-- Excerpted passage follows --

About two months ago I was challenged with the question, “what are you doing here?” I was in a drafty hotel conference room full of my colleagues at an off-site retreat themed, “Deep Breath.” Dr. William Brendel, an expert in mindfulness came in to lead a session early on the second day. It seems like a pretty insignificant, innocent question, but what if you let yourself go deeper?
Initially, I was scratching the surface. What am I doing here? I tried to come up with something genuine and something that sounded deep to discuss with my colleagues. I believe my first response was something like, “I’m here so I can help prospective students find their way to St. Thomas.” Wow, did that feel flat, not only to me, but to my entire table. My current title is Digital Project Manager, so I do help students find St. Thomas, but that just didn’t seem as deep as I was supposed to go.

-- Excerpted passage concluded --
-- Supplied material follows --

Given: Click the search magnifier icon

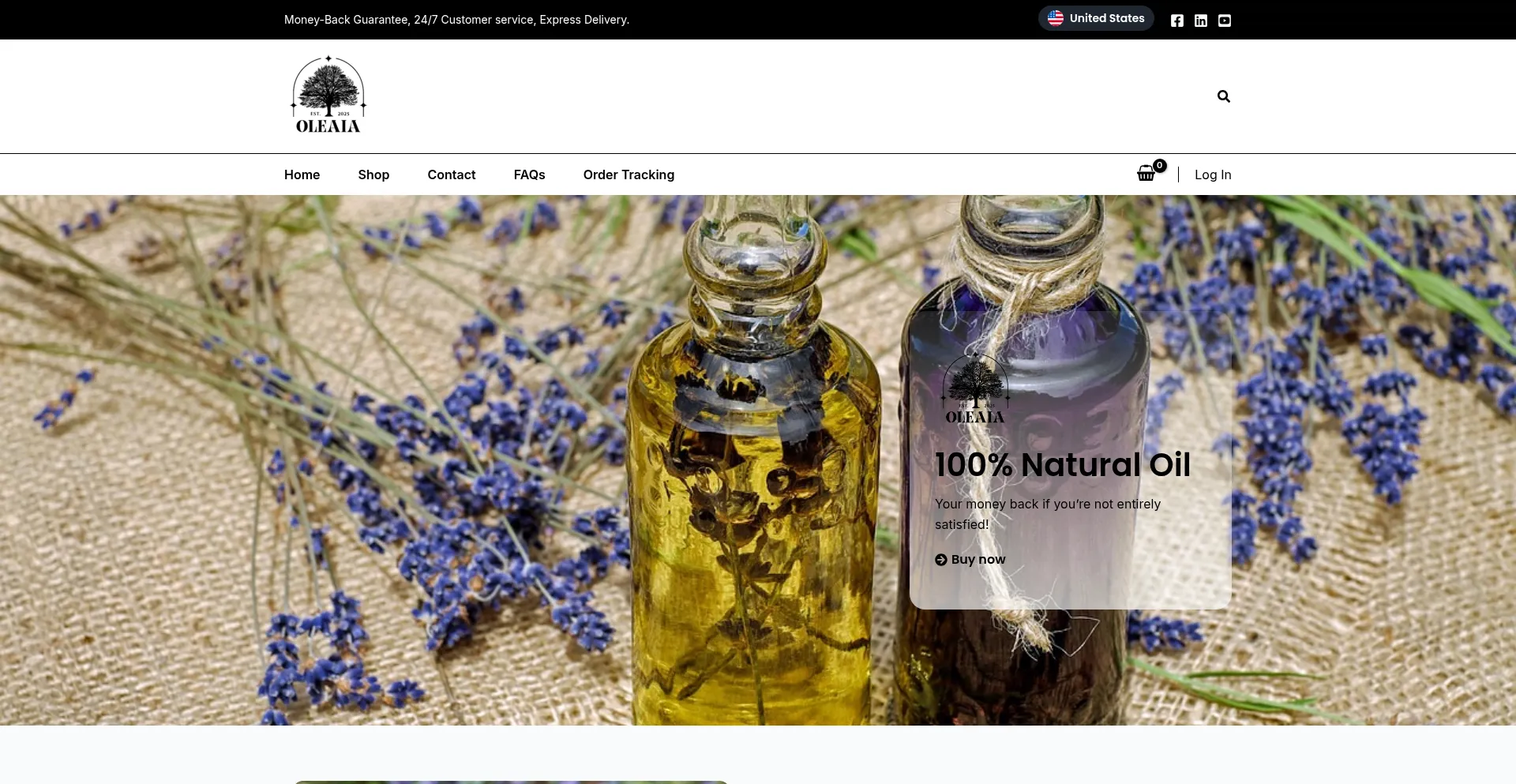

-- Supplied material concluded --

» **Activities**:
(1) Print the part of the retreat reflection between "Initially, I was" and "supposed to go.", inclusive.
(2) List every passage in the retreat reflection that appears inside quotation marks.

» **Problem solutions**:
(1)
Initially, I was scratching the surface. What am I doing here? I tried to come up with something genuine and something that sounded deep to discuss with my colleagues. I believe my first response was something like, “I’m here so I can help prospective students find their way to St. Thomas.” Wow, did that feel flat, not only to me, but to my entire table. My current title is Digital Project Manager, so I do help students find St. Thomas, but that just didn’t seem as deep as I was supposed to go.

(2)
- what are you doing here?
- Deep Breath.
- I’m here so I can help prospective students find their way to St. Thomas.